In una cornice del genere, è inevitabile che la cura proposta dalla Capua sia peggiore del male. Tutto il ragionamento si risolve in uno spottone all’Ue, alle Nazioni Unite e ai colossi del Web. L’Europa dovrebbe dotarsi di “un’unica cabina di regia e di una catena di comando chiara” per il contrasto alle epidemie. Segnaliamo alla virologa che le agenzie europee esistono già. E non sono servite a niente. Sulla sviolinata agli obiettivi per lo sviluppo sostenibile dell’Agenda 2030 dell’Onu, c’è poco da dire: è un libro dei sogni, che mischia ambientalismo di maniera ad amenità come la “povertà zero” e la pace nel mondo. Ben più preoccupanti, però, sono le idee della Capua sui “colossi della tecnologia” che dovrebbero gestire i “big data derivati dalla ricerca scientifica”.
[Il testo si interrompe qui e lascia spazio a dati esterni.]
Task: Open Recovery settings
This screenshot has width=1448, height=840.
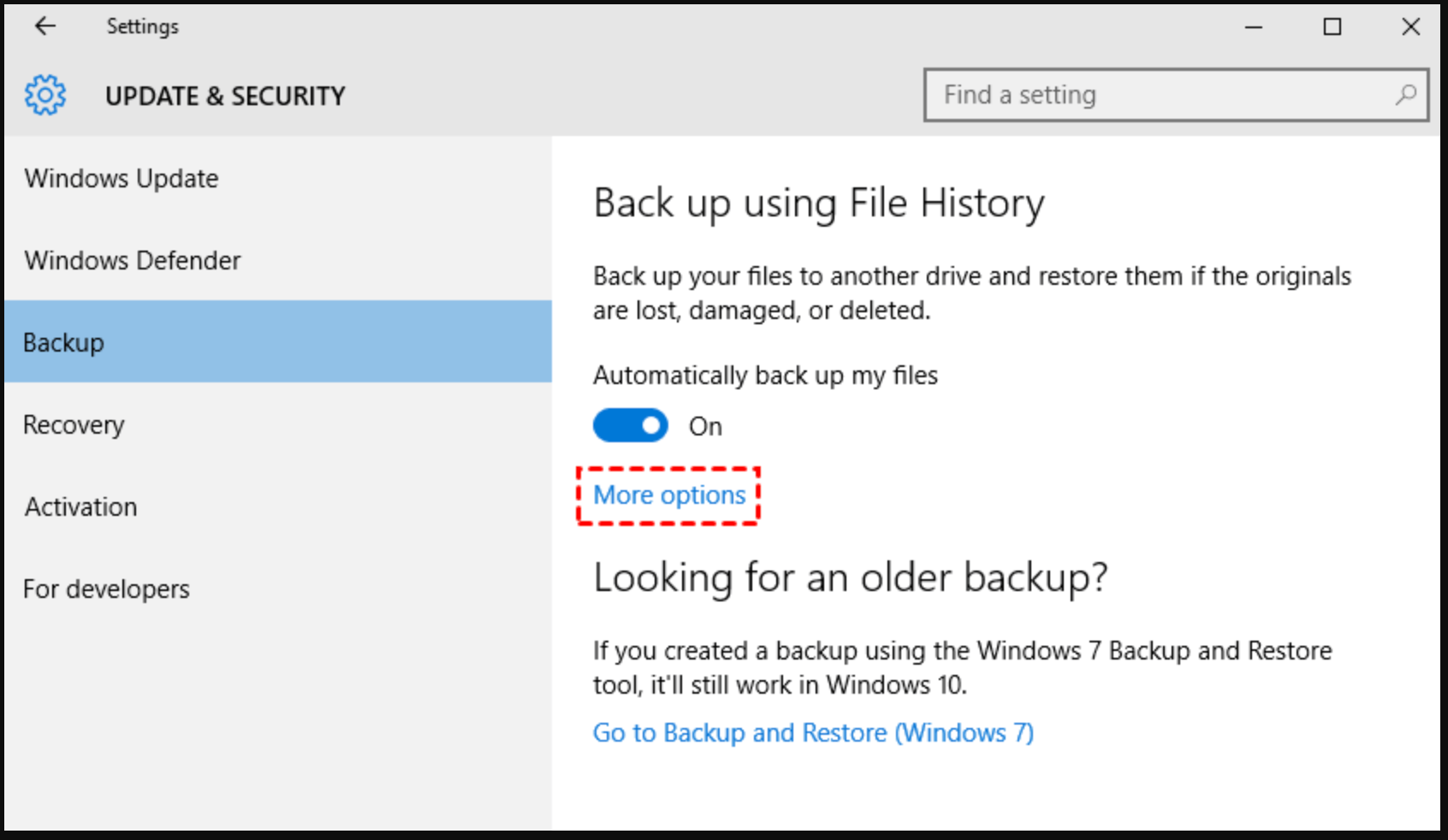Action: (x=74, y=424)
La nuova frontiera è, secondo l’ex onorevole di Scelta civica, la “digital health”: ovvero, “braccialetti che registrano il nostro battito cardiaco, misurano il livello di glucosio nel sangue o la proteina C reattiva”. Una bella mole di dati biometrici nelle mani dei capitalisti della sorveglianza – ma tanto, si schermisce la Capua, “tra cinque anni saremo misurati in tutto”, “non potremo più vivere una vita clandestina” e tutto questo “non sarà per forza un male”. Anzi, “ci aiuterà a diventare i primi guardiani della nostra salute”.
Signor virus, la preghiamo: si faccia da parte, prima che instaurino il totalitarismo sanitario.